- EXERCISE GOAL -
Return all lines of the data in which the string "agent" occurs.

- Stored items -

=== Section Start ===

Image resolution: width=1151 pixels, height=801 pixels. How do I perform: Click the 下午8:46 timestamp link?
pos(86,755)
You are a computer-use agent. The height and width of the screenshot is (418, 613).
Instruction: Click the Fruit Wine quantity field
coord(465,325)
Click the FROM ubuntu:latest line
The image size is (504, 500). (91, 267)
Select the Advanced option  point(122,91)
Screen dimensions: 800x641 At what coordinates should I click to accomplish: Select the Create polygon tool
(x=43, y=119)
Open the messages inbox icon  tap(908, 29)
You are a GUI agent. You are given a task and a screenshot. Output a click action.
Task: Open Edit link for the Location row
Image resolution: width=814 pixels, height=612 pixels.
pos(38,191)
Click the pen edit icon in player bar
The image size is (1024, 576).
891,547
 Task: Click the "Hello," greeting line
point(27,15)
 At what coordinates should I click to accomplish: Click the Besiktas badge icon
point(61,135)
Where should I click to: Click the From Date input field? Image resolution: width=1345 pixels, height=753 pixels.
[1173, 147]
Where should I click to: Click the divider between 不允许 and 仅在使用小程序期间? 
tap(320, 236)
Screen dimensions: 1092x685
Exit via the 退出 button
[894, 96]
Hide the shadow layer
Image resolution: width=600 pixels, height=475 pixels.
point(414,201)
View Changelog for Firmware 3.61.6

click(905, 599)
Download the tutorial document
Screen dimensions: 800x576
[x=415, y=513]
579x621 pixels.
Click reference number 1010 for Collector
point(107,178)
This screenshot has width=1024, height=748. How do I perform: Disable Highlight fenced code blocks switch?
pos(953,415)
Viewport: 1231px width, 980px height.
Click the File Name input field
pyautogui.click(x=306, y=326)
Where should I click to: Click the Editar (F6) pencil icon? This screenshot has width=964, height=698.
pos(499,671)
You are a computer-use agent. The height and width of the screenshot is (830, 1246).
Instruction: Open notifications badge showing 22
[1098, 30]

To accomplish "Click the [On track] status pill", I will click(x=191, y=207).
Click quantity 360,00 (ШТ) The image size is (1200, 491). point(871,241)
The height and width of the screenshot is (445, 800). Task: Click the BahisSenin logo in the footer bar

=== Section End ===

- PROBLEM SOLUTION -
You are a computer-use agent. The height and width of the screenshot is (418, 613).
You are a GUI agent. You are given a task and a screenshot. Output a click action.
You are a computer-use agent. The height and width of the screenshot is (830, 1246).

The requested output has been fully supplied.